▸ DIRECTIONS: Go through the data and report each line that holds the string "computer".

Stored items
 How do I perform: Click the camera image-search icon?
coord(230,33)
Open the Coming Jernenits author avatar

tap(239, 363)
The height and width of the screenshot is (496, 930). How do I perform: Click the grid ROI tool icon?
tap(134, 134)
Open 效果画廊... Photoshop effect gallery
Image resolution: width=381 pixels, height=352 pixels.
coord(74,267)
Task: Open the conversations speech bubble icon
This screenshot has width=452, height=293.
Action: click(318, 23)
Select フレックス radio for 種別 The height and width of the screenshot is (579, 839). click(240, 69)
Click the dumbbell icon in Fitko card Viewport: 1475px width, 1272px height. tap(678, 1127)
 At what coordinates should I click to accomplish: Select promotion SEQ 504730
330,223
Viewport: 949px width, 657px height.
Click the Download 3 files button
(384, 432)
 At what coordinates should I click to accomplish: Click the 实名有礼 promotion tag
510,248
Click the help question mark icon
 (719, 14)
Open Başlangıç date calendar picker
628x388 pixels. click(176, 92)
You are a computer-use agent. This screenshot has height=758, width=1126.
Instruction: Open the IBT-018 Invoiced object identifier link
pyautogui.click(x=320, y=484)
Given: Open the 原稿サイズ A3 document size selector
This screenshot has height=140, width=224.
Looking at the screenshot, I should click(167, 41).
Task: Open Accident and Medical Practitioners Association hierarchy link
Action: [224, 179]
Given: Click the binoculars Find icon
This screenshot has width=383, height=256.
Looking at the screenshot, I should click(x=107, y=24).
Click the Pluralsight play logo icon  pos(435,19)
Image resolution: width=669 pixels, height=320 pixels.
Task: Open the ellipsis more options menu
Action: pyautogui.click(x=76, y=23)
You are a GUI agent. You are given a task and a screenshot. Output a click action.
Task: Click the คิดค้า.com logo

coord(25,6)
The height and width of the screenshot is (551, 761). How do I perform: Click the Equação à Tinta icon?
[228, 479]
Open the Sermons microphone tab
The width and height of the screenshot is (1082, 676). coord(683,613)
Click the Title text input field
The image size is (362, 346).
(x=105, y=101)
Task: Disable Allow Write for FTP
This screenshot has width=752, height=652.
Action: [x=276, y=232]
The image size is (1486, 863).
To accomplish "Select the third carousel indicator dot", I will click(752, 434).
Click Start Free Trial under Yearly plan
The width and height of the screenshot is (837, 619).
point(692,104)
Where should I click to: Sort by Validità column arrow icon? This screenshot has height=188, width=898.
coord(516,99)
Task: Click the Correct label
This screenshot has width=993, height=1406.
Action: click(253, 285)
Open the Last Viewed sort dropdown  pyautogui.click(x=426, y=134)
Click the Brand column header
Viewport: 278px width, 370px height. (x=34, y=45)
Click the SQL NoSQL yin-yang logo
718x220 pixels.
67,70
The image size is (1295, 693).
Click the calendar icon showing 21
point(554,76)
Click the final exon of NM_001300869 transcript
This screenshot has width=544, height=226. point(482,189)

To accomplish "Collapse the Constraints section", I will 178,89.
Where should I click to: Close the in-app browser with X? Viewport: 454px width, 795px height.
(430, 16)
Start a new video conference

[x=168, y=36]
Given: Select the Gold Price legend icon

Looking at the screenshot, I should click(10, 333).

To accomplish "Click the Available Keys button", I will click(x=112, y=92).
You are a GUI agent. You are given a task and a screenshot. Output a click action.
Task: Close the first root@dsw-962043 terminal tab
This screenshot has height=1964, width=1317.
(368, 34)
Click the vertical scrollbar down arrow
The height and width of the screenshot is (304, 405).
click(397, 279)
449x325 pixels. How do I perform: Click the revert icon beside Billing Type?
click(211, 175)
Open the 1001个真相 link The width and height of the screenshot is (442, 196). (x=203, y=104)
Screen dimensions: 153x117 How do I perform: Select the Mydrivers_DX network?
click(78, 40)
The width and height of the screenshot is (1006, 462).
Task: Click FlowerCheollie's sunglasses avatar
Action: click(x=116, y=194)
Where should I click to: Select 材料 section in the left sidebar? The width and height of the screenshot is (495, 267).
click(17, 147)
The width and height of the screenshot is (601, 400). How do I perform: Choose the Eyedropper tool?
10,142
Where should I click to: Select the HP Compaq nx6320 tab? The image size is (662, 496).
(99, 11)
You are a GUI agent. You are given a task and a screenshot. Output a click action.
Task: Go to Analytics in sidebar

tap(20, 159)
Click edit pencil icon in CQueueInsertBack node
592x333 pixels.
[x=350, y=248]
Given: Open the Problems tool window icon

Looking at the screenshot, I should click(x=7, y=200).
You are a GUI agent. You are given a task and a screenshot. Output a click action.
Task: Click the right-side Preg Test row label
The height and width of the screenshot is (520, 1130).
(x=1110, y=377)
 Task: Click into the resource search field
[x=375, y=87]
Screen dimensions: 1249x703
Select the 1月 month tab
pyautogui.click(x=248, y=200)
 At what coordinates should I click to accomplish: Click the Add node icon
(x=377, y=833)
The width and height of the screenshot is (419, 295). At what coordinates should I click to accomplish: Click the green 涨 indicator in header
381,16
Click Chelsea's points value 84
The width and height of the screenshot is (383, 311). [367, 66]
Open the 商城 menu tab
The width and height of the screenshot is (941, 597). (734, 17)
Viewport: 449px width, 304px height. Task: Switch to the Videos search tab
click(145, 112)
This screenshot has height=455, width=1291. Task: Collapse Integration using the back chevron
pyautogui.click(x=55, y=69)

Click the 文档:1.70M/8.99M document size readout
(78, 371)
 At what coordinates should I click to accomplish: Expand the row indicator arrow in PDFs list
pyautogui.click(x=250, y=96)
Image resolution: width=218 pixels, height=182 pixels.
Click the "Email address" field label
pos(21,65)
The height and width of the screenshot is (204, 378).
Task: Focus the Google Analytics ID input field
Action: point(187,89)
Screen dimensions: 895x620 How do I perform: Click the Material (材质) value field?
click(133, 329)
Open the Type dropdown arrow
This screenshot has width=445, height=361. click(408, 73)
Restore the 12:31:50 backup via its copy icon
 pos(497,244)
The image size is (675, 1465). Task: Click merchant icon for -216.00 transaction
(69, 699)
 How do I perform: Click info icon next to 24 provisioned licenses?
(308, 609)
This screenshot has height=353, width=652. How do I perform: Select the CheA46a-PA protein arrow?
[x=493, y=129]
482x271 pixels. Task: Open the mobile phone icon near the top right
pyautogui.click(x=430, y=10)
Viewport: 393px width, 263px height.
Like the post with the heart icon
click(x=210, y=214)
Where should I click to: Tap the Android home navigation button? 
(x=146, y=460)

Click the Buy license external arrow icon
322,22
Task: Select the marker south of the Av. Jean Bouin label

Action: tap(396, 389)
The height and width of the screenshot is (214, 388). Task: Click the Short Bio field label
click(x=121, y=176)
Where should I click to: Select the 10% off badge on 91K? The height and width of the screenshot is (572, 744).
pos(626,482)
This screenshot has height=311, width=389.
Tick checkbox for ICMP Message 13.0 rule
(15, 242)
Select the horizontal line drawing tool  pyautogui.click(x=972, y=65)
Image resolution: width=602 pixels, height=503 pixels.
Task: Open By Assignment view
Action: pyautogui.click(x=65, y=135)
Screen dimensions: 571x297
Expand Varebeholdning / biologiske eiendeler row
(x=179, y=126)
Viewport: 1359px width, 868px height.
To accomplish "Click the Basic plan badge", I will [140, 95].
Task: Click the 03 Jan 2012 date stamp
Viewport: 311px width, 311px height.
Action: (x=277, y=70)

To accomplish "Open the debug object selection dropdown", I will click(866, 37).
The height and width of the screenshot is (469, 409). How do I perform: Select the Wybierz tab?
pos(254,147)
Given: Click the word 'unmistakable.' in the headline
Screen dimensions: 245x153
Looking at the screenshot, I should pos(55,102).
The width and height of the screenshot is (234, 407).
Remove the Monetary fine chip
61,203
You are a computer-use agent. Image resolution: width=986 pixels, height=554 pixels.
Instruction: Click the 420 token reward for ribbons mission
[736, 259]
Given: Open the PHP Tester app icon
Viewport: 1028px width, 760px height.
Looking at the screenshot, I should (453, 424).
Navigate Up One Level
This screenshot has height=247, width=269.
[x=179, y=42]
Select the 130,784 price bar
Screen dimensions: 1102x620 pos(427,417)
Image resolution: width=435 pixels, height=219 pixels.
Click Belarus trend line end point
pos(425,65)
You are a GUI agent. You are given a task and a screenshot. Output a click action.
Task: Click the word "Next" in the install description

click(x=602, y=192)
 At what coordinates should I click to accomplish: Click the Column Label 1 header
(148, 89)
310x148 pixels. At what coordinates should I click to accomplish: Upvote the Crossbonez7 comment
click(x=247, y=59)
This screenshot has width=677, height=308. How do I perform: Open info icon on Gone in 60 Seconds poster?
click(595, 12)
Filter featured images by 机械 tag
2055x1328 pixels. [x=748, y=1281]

▸ EXERCISE SOLUTION:
You are a computer-use agent. This screenshot has height=758, width=1126.
You are a computer-use agent. Image resolution: width=986 pixels, height=554 pixels.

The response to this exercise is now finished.